[Data for review Boundary: Start]

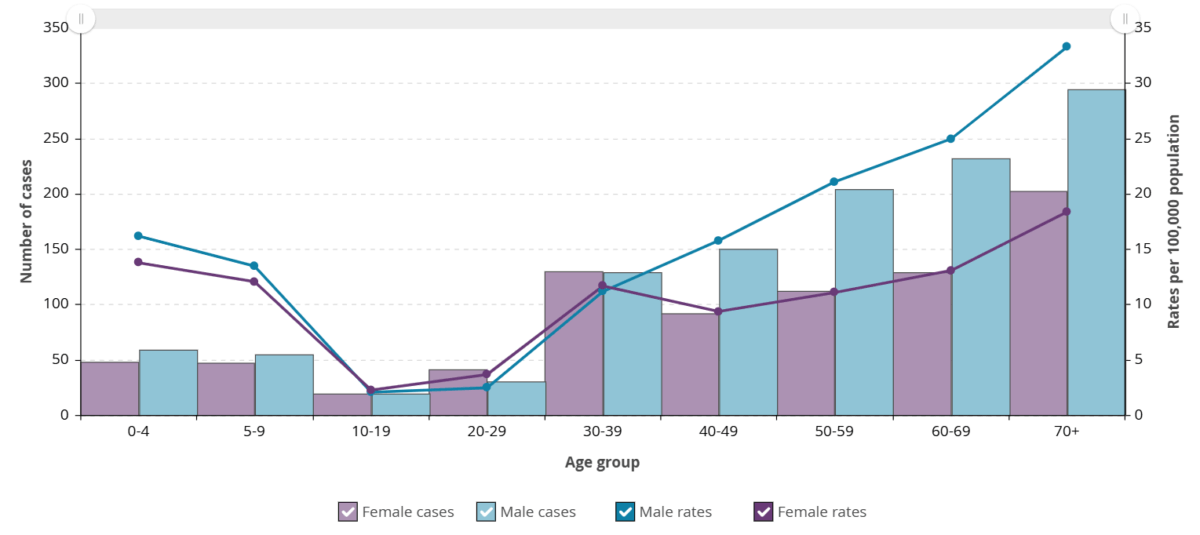Viewport: 1200px width, 535px height.
Task: Hide the Female rates series checkbox
Action: (x=763, y=512)
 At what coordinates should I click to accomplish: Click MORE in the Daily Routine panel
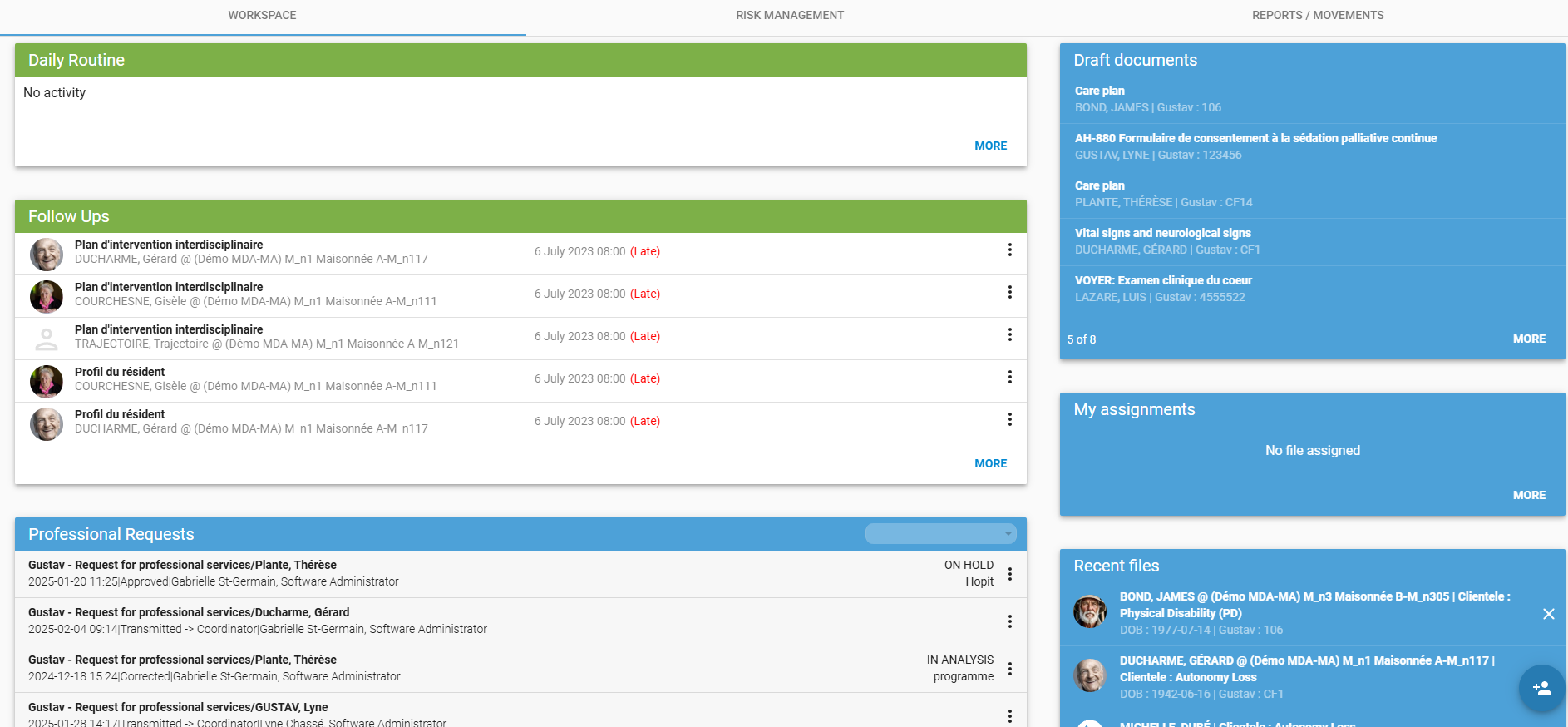[x=990, y=146]
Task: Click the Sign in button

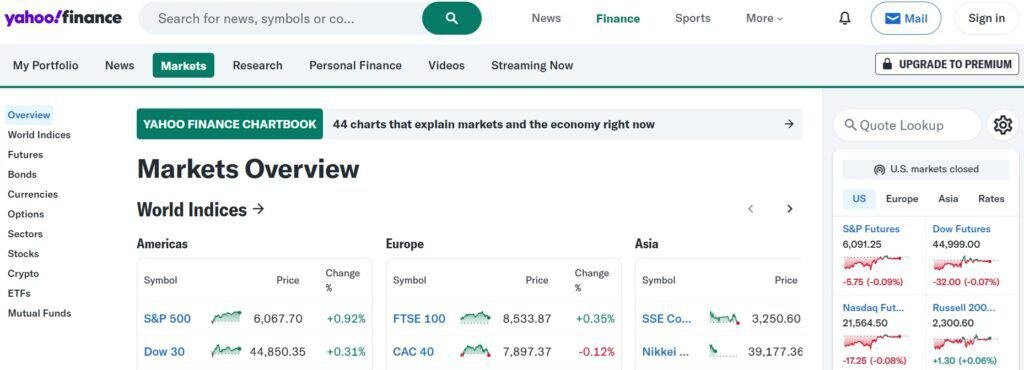Action: (986, 18)
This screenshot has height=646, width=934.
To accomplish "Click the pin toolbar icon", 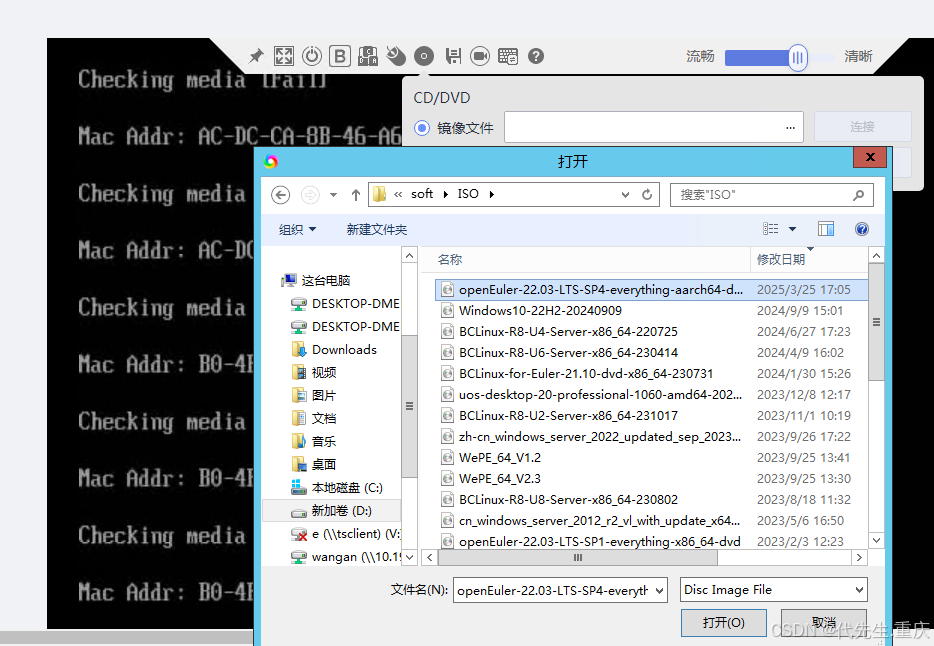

[Data for review Boundary: End]

- What the task requires
Copy out exactly the lines that begin at the line with "At what coordinates" and end at the final line of the entries above. Leave out the pictures.

- Expected answer
 At what coordinates should I click to accomplish: Click MORE in the Daily Routine panel
[x=990, y=146]
Task: Click the Sign in button

Action: (986, 18)
This screenshot has height=646, width=934.
To accomplish "Click the pin toolbar icon", 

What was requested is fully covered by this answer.